[Что сделать]
Перечислите все географические названия, упомянутые в письме ниже, в именительном падеже.

[Текст письма]
▬▬▬▬▬▬▬▬▬▬

Здравствуй, милая Рая!
У меня возникли ещё два вопроса. Напиши, если есть твой телефон на работе и (второе) напиши точный адрес места твоей работы. Дело в том, что нас повезут в пассажирском поезде, а может, в товарном составе, и в самой Москве можем не остановиться. Телеграмму будет давать бессмысленно, так как встретить будет нельзя. А это, если будет несколько часов, я постараюсь сам разыскать тебя. Впрочем, дальше видно будет, сейчас рано загадывать.
Служба без изменений. Ребята других специальностей уже закончили учёбу, сдали экзамены и разъехались по кораблям. Едут на Север и на Балтику. В отряде осталось очень мало народа, тысячи полторы, не больше. Поэтому приходится служить по пословице: «Через день на ремень, через два на камбуз», то есть стоять или часовым, или же стоять в наряде внутреннего обеспечения части. Вот и вся служба.
По телевизору смотрел выступление «Голубого джаза» Польши. Впечатление хорошее, даже очень, и всё же я ожидал большего. Кстати, большинство вещей, исполняемых джазом, записано у нас на магнитофонах (моя флотская специальность – магнитофоны, спектрометры) и иногда удаётся послушать запись, несмотря на запрещение. Было бы запрещено – так давно бы уничтожили.

▬▬▬▬▬▬▬▬▬▬

[Строки набора данных]
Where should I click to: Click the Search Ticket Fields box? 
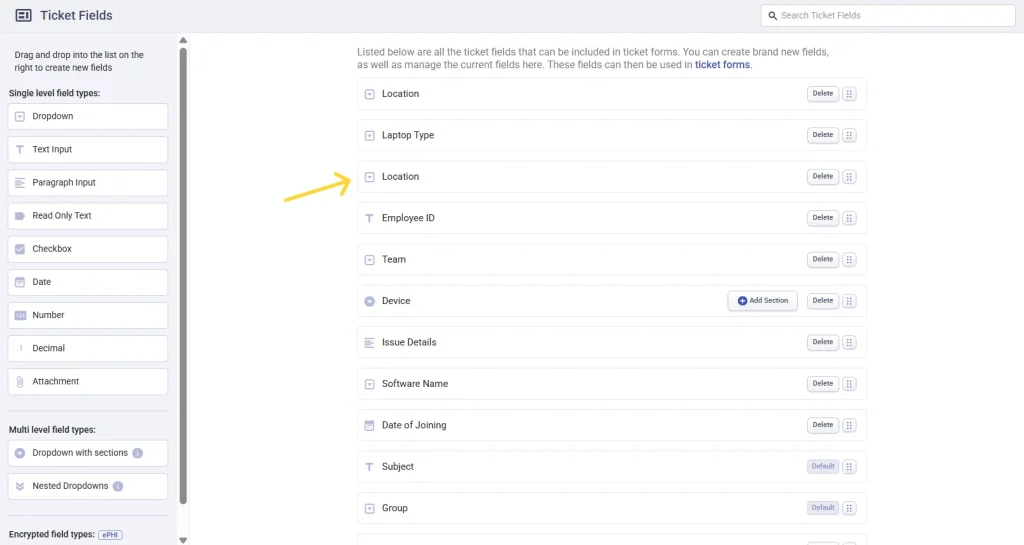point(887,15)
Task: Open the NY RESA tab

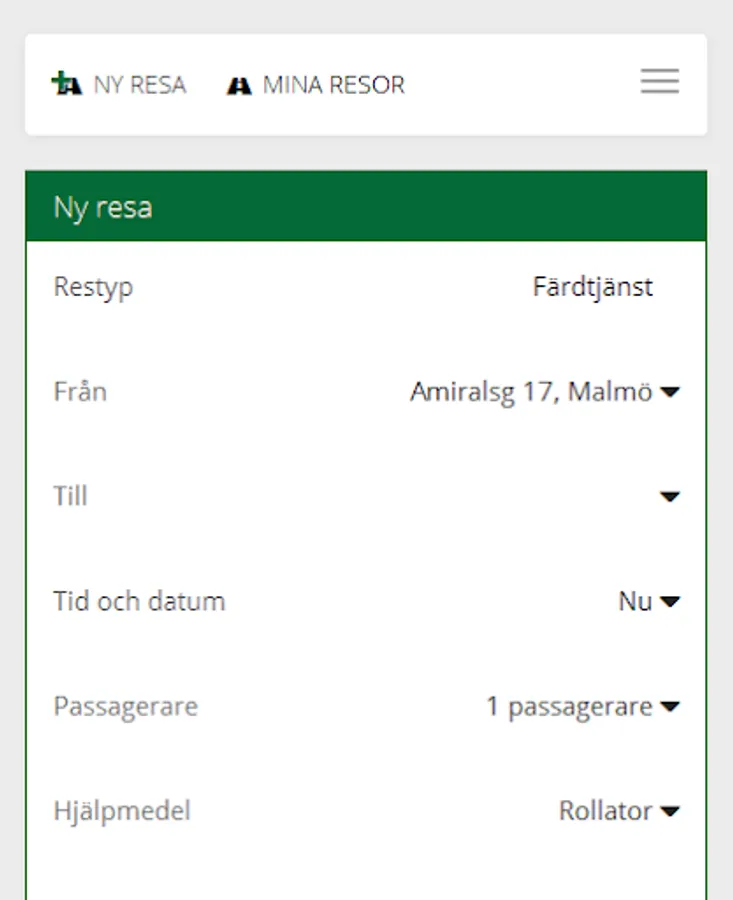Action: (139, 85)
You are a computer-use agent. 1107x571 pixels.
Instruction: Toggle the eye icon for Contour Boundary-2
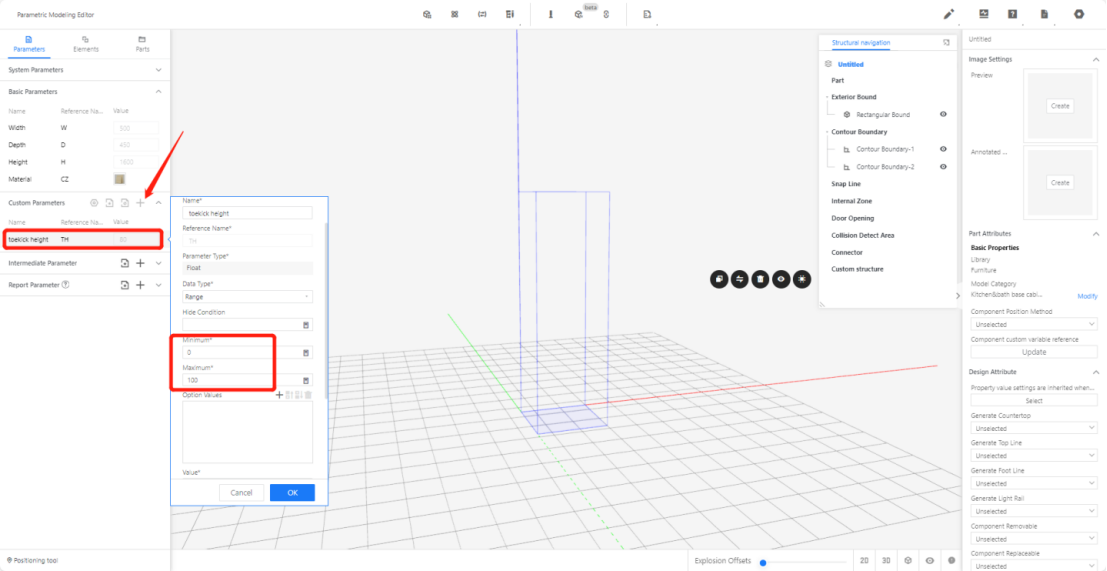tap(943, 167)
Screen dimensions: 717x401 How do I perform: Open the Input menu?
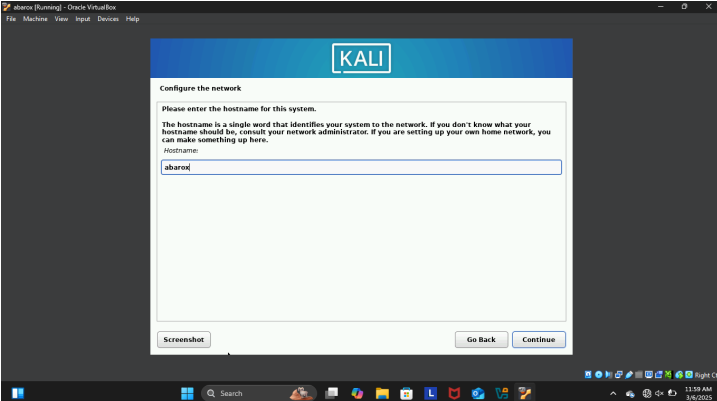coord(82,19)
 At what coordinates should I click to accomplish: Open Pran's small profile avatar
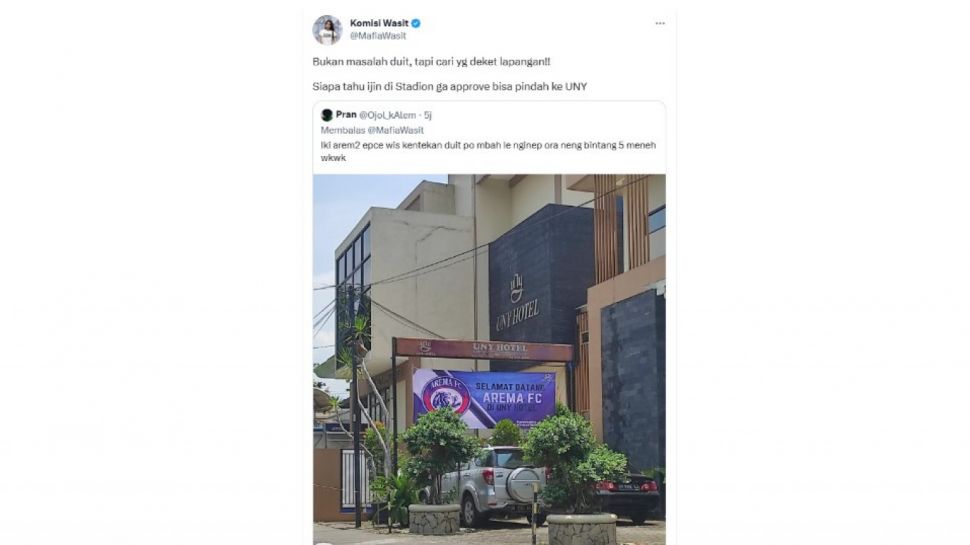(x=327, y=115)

▬▬▬▬▬▬▬▬▬▬

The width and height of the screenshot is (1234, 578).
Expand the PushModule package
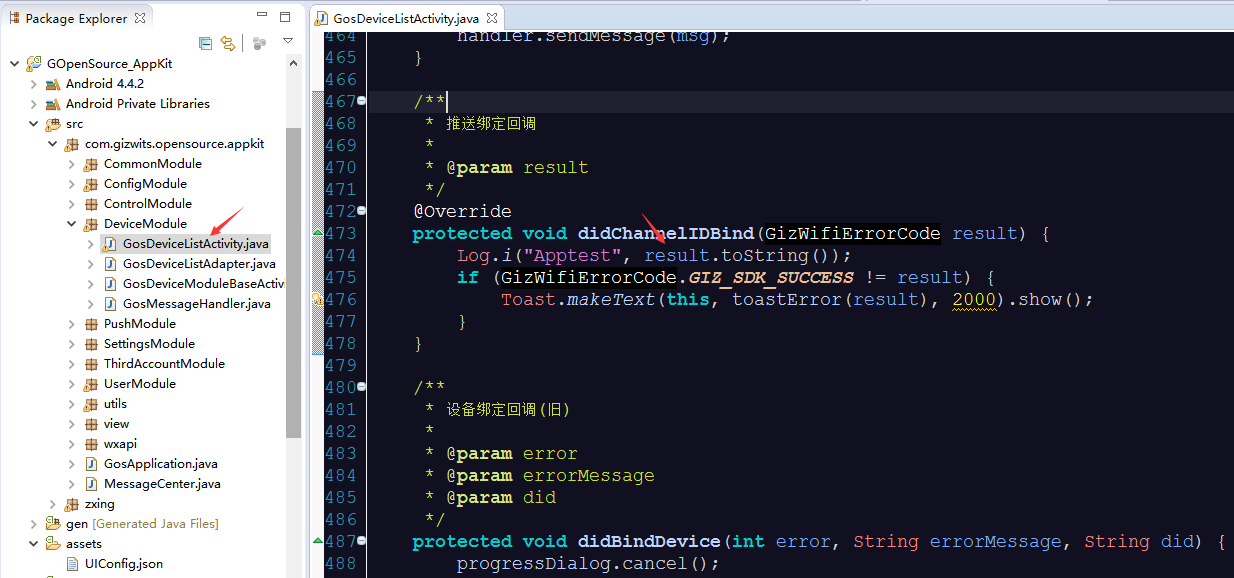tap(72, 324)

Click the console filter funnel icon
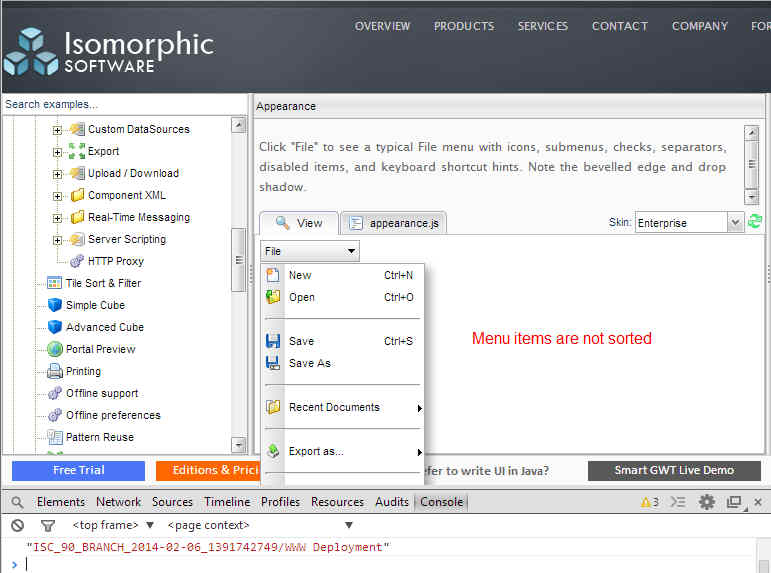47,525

▬▬▬▬▬▬▬▬▬▬

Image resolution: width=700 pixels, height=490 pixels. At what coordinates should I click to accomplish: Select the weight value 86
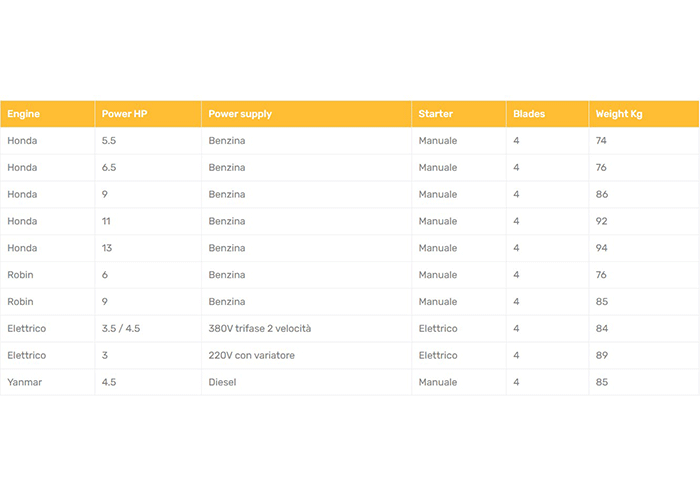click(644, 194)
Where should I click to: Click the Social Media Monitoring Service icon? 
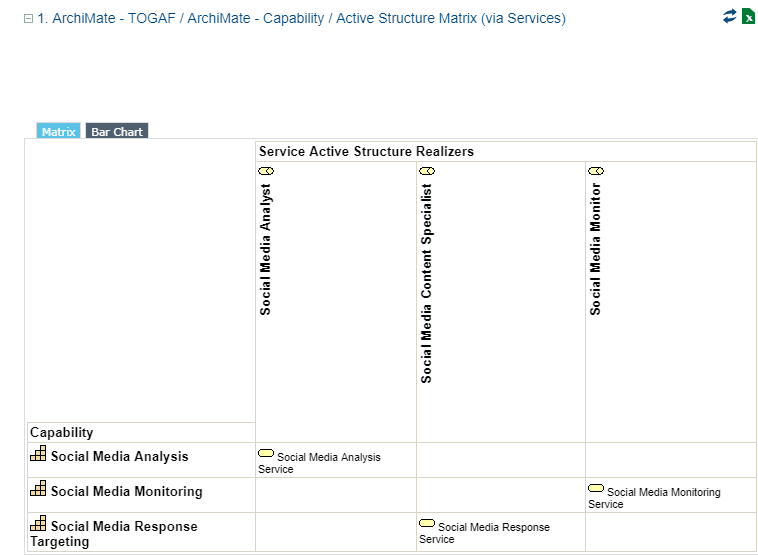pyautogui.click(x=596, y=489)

▬▬▬▬▬▬▬▬▬▬

[Ваше решение]
Москва, Север, Балтика, Польша.